沈砚低头看向脚下的青石板,上面还留着昨夜厮杀时的浅浅血痕,或许明日便会被清扫干净,不留一点痕迹:“人若是盯着名利不放,再好的出身也会变成枷锁。当年我在雨里啃冷馒头时,从没想过要攀附谁,只想凭本事为父亲昭雪,为百姓争一分公道,这份心思,从未变过。”
说话间,三皇子带着人赶来,眉宇间褪去了昨夜的凝重,多了几分释然:“陛下已在御书房等着我们,说要论功行赏。”
御书房的烛火尚未熄灭,新帝坐在龙椅上,眼底带着熬夜的红血丝,却难掩振奋。见三人进来,他起身走下台阶,望着沈砚与苏瑾,沉声道:“若非二位与三皇弟力挽狂澜,朕险些遭了奸人暗算,这江山也恐生变故。沈砚,你智谋过人,坚守正义,朕封你为吏部尚书,执掌百官考核;苏瑾,你虽为前朝遗脉,却心怀家国,朕封你为文渊长公主,主持整理古今典籍,传之后世。”
沈砚与苏瑾躬身谢恩,声音沉稳:“臣(臣女)谢陛下恩典,定当尽心竭力,不负陛下所托。”
出宫时,天已大亮,朝阳冲破云层,洒在宫门前的石阶上,暖融融的。百姓们不知昨夜宫城的惊变,已陆续走上街头,叫卖声、笑语声渐渐漫开,汇成一派安宁景象。苏瑾望着街上来来往往的行人,眼底泛起柔光:“你看,这便是我们想要的。”
沈砚顺着她的目光望去,见孩童牵着长辈的手走过,小贩挑着担子吆喝,寻常烟火里藏着最真切的安稳。他忽然笑了,想起昨夜二皇子的嘶吼,想起当年赶考的风雨,想起那些暗夜里的谋划与坚守,忽然觉得一切都值得。
几日后,二皇子及其党羽被依法处置,罪证昭告天下,百姓无不拍手称快。沈砚在吏部任职后,秉持公正,革除吏治弊端,严惩贪腐官员,朝堂风气日渐清明;苏瑾则潜心整理典籍,将前朝的忠良事迹、本朝的安邦之策一一编撰成册,取名《昭心录》,刊印后颁行天下,让世人知晓何为正义,何为赤诚。

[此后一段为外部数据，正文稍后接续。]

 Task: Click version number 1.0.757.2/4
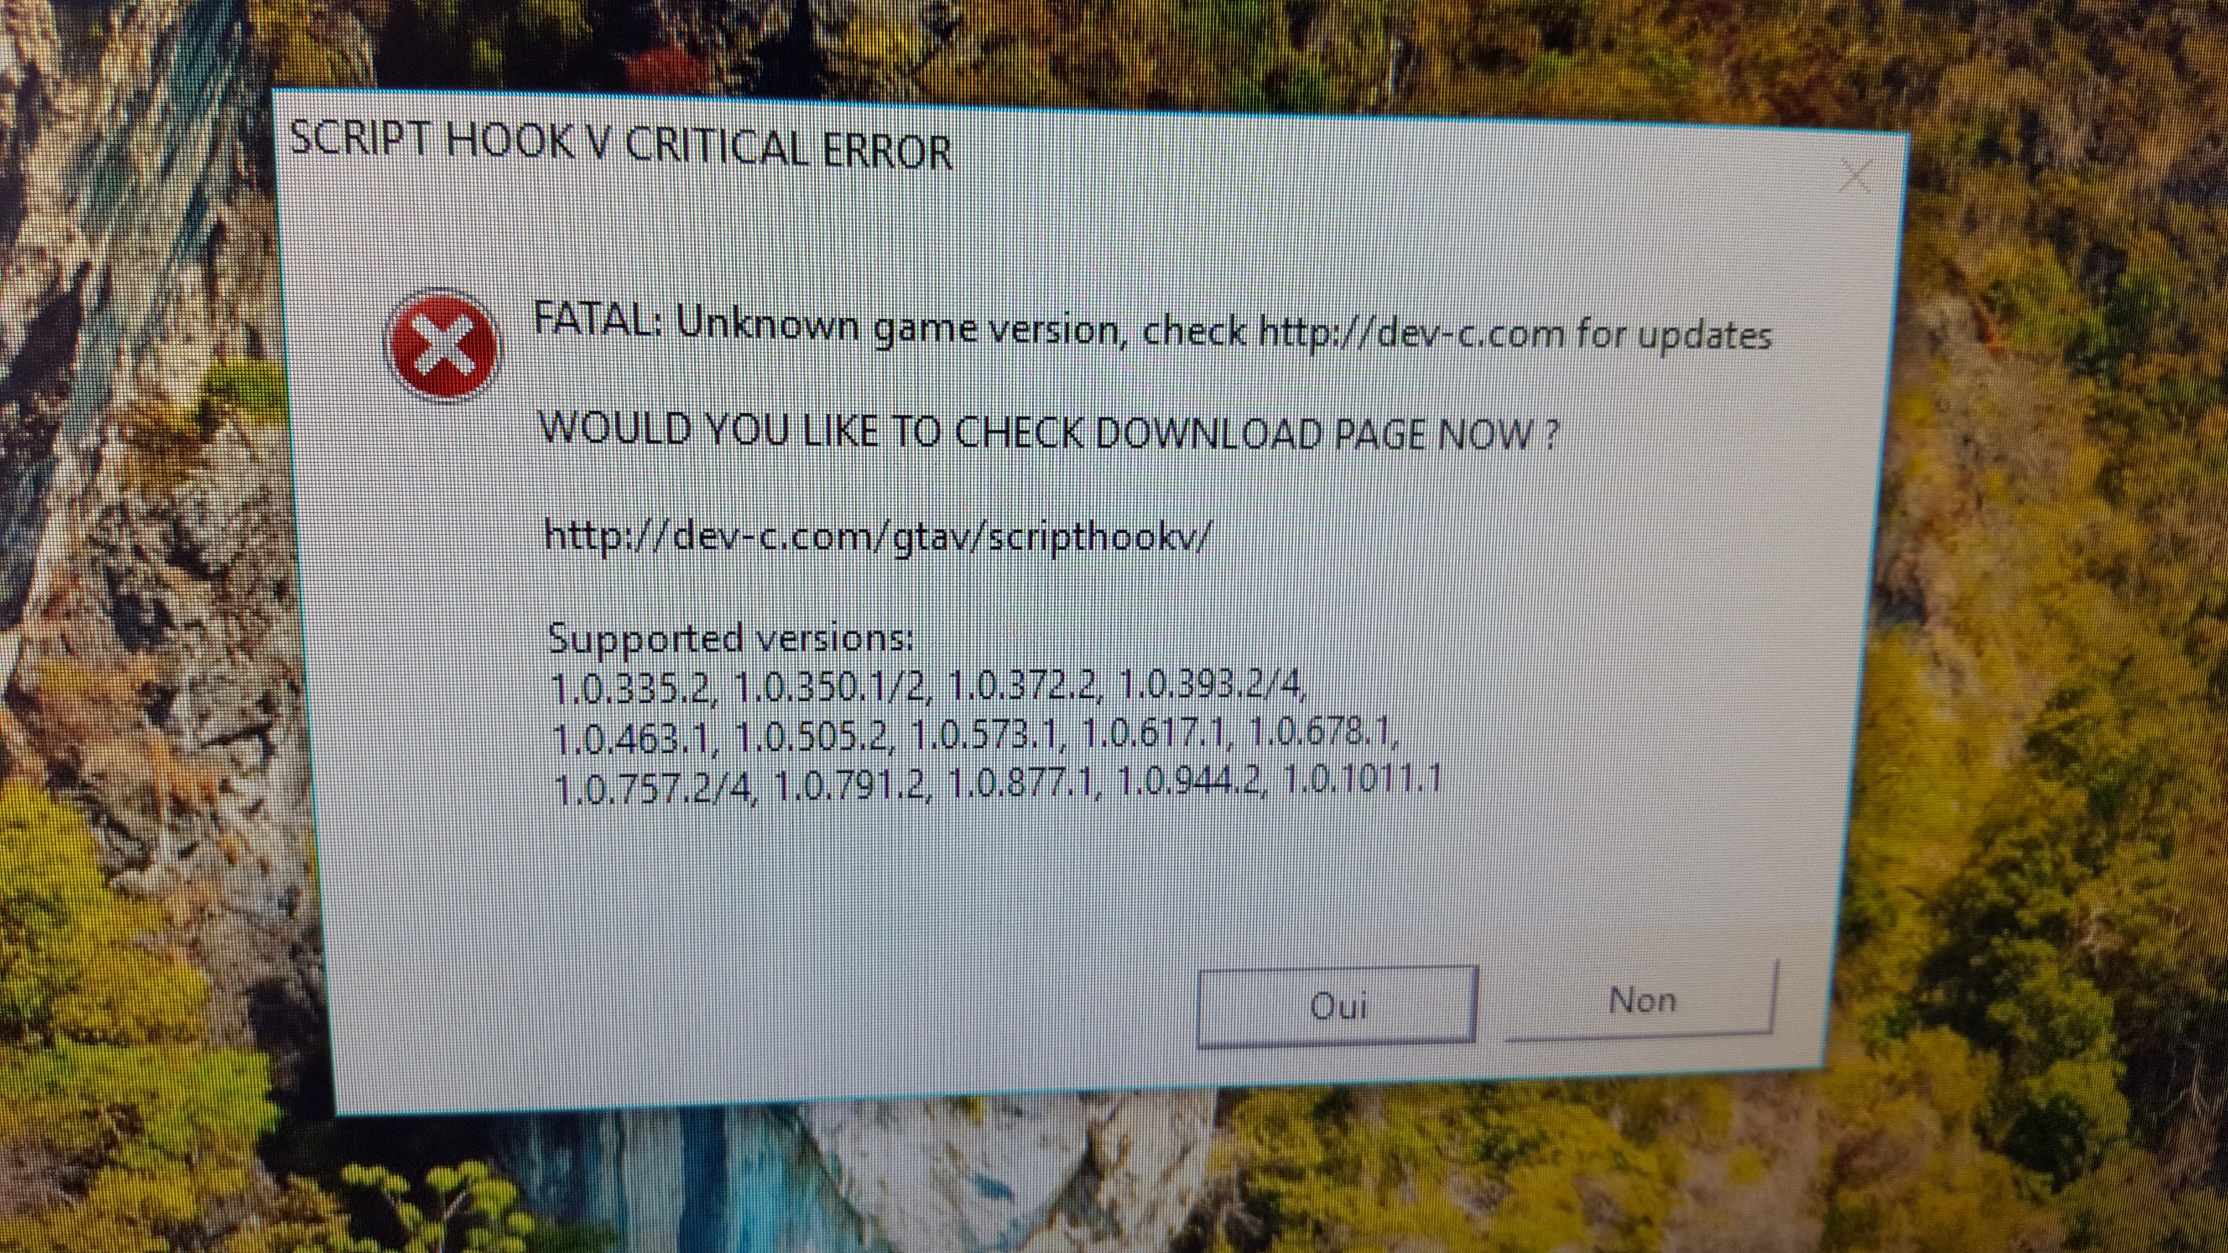click(x=655, y=787)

又逢暮春,雨落无声,沈砚处理完公务回到府中,见苏瑾正坐在廊下,翻看着刚修订完的《昭心录》,案上的青瓷瓶里插着新折的晚樱,花瓣沾着雨珠,清新雅致。
他走过去坐下,接过书卷翻看,见扉页上写着一行小字:“心有昭昭,何惧青史埋名;锋藏风骨,可护山河安宁。”
“这是你写的?”沈砚抬眸看向她。
苏瑾点头,指尖拂过字迹:“青史或许只会记下王侯将相的功过,却记不住那些藏在岁月里的坚守,但只要这些文字能留住一份赤诚,能指引后来人循着正道前行,便够了。”
沈砚握住她的手,两人并肩望着院中的雨景,雨丝落在樱花瓣上,落在青石板上,温柔而绵长。远处传来孩童诵读《昭心录》的声音,清亮悦耳,穿过雨幕漫进院中。